Perennial Pacific Northwest star wrestler and promoter Dutch Savage died late on August 3, 2013, at age 78, according to a Facebook posting by his daughter Mitzi. He had been hospitalized for months after being felled by a series of strokes which compounded existing health problems.

Dutch Savage

Born Frank Lionel Stewart on June 9, 1935, in Scranton, Pennsylvania, he debuted in 1962 as Lonnie Brown the older brother of Big Luke Brown in Georgia and traveled the North American territories and Japan as a lanky 6’4″ solid hand with the unique goatee, long tights and kneepads.

In the late 1960s he became well-known in Canada through consecutive stints on hugely rated TV wrestling shows with the nationally syndicated All Star Wrestling show out of Vancouver, then moving to the American Wrestling Association seen in Winnipeg, before returning to homestead the BC/Washington territory through the ’70s, retiring from the ring in 1981 to promote and do TV commentary.

 

Using the dreaded thumb to the throat jab to debilitate opponents, Savage teamed and feuded on those popular TV shows with top Canadian stars such as Gene Kiniski, Mad Dog Vachon, John Tolos, Don “The Spoiler” Jardine, and Bulldog Bob Brown.

As a tag team partner and promoter in the mid-’70s he helped develop key talents who headlined in the later WWF expansion of the ’80s, including Jimmy “Superfly” Snuka, Jesse “The Body” Ventura, and Rowdy Roddy Piper.

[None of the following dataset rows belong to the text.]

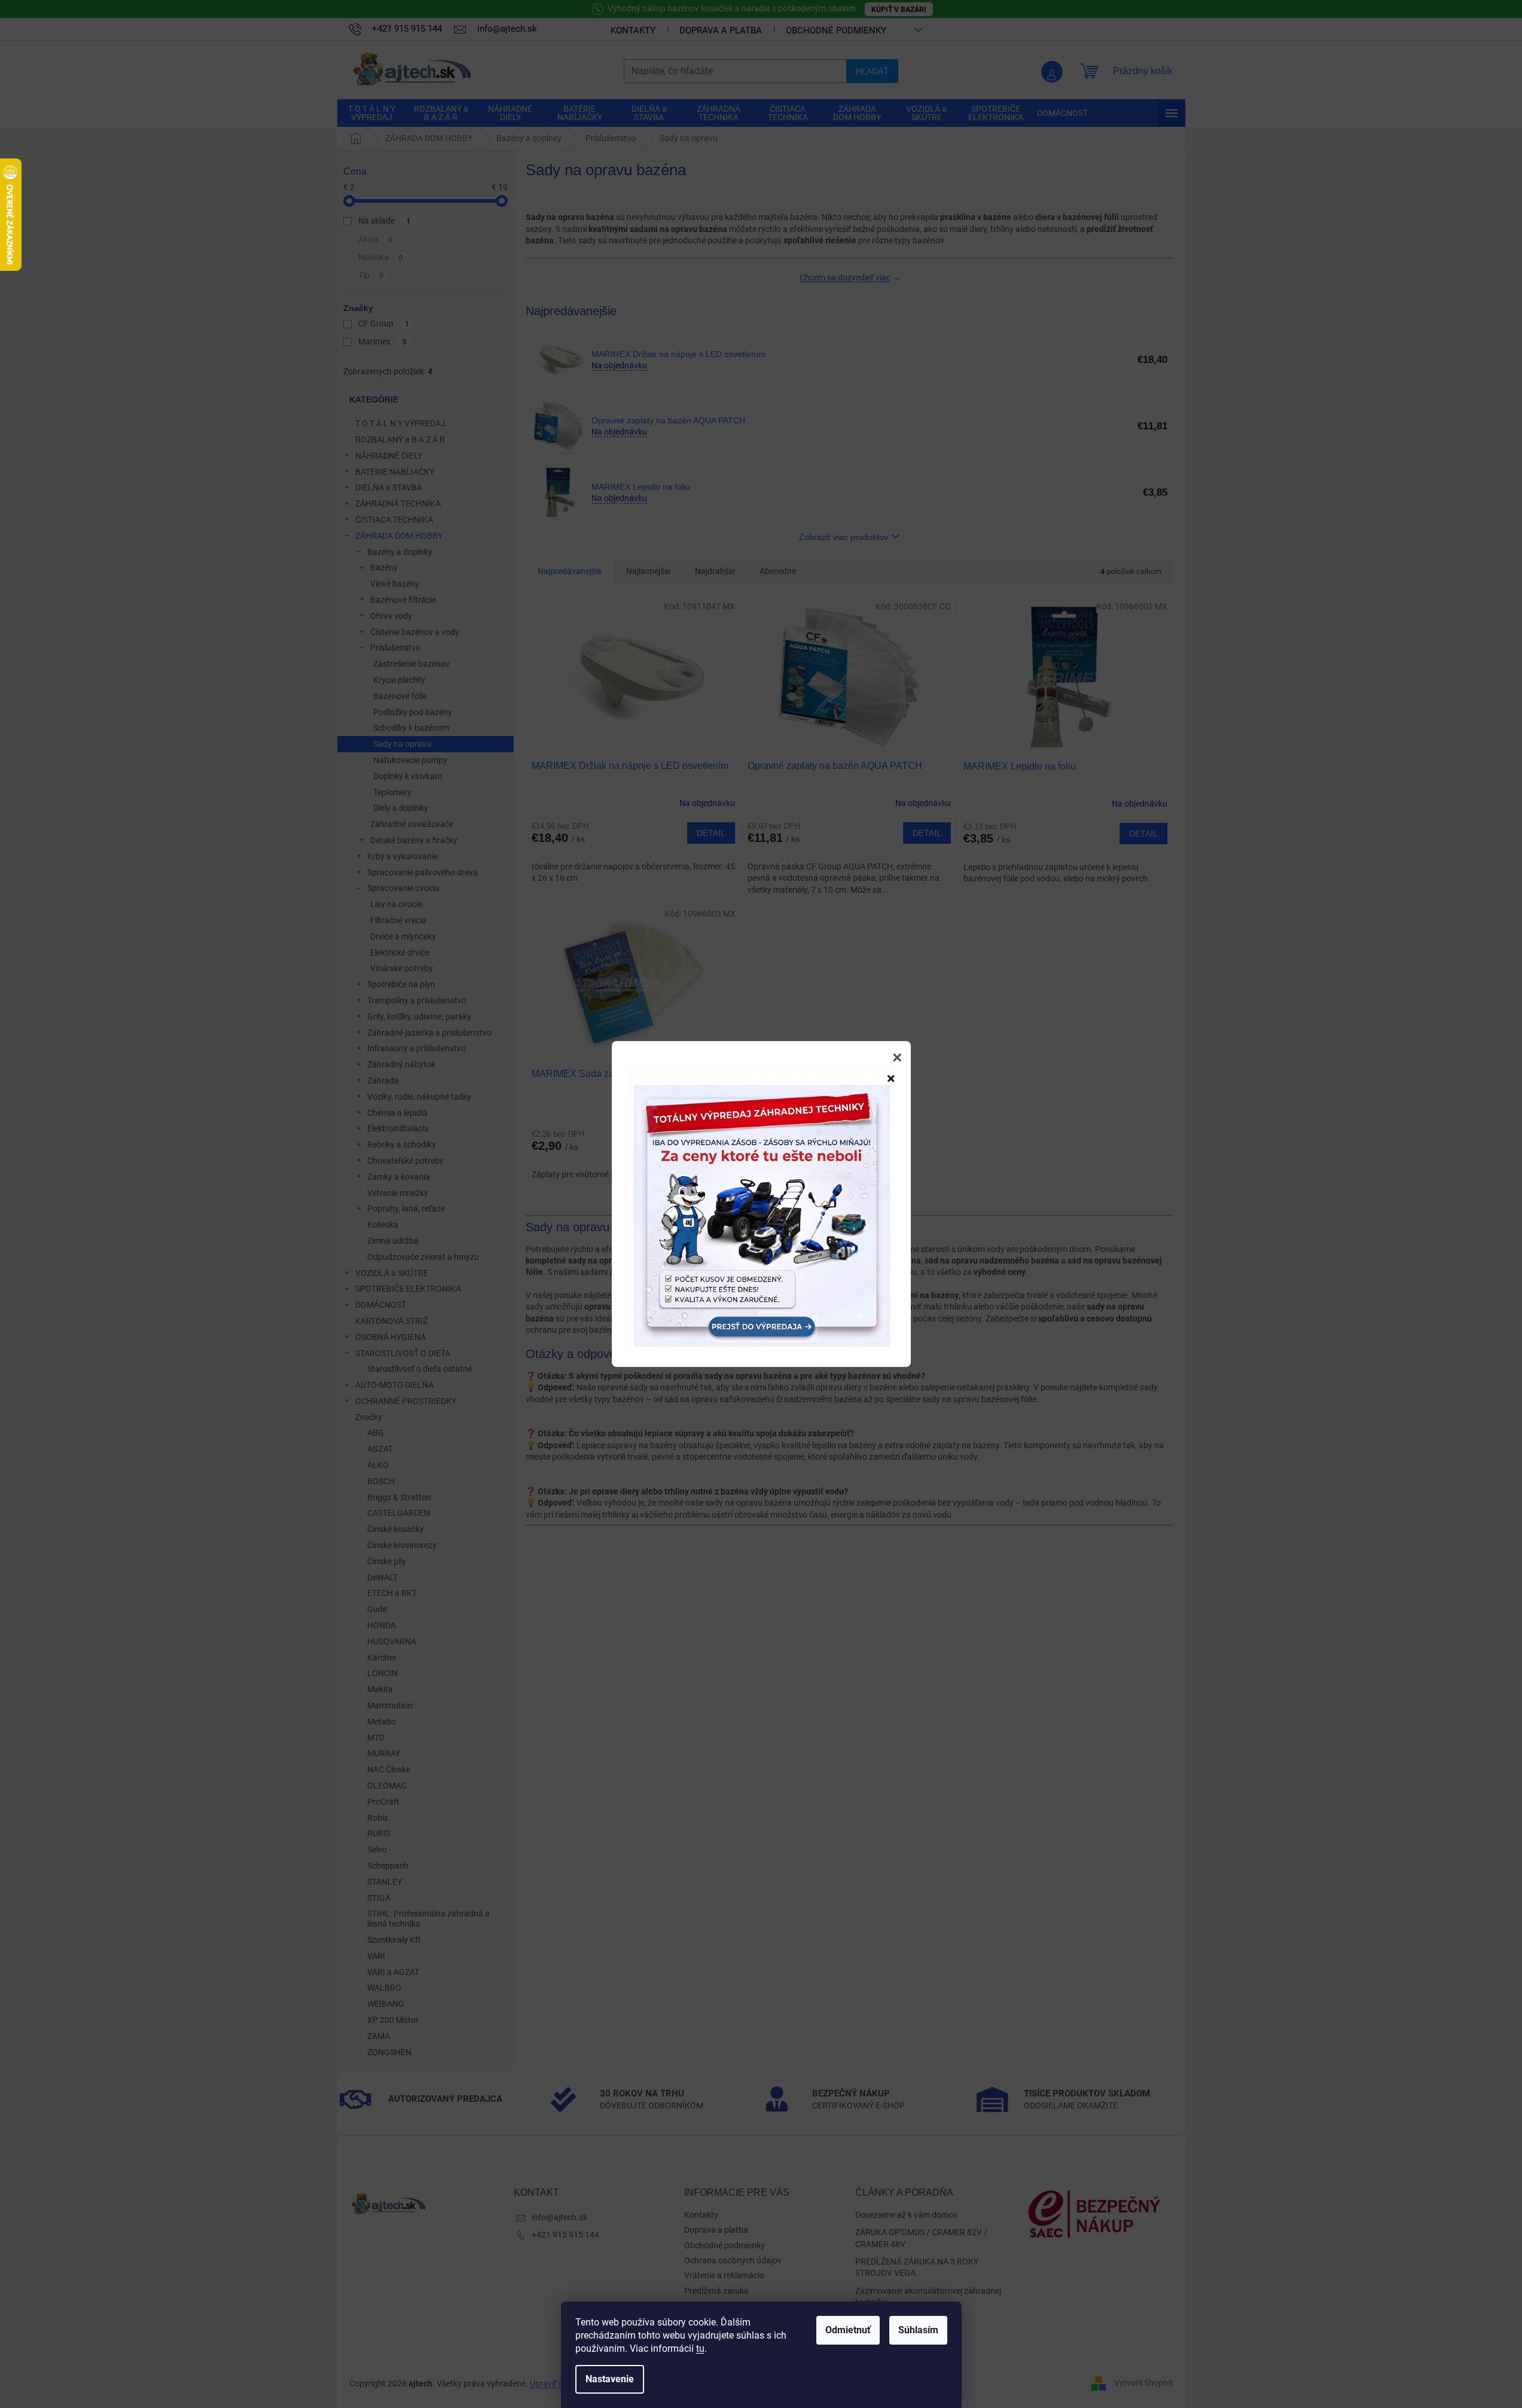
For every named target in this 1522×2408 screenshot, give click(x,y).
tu (700, 2348)
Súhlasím (918, 2330)
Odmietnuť (848, 2330)
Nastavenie (609, 2379)
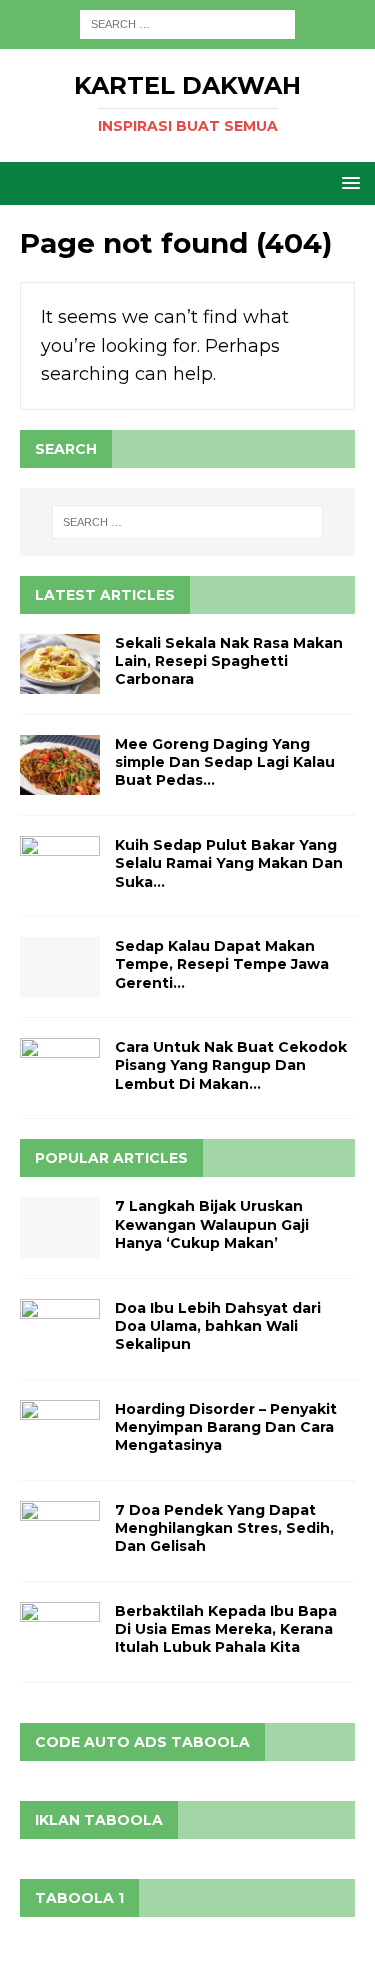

Savage, considered one of the top heroes in the history of the famed Portland, Oregon territory, is also recognized as originator of the “Coal Miner’s Glove Match,” in which a loaded glove was affixed to a pole as a potential weapon on a downed opponent; the feud-ending stipulation was given the mythological history as the way men settled their differences in the coal miners camps of West Virginia.

After departing the wrestling scene Savage was a successful realtor in Washington State and began a televised Christian ministry teaching the King James Bible.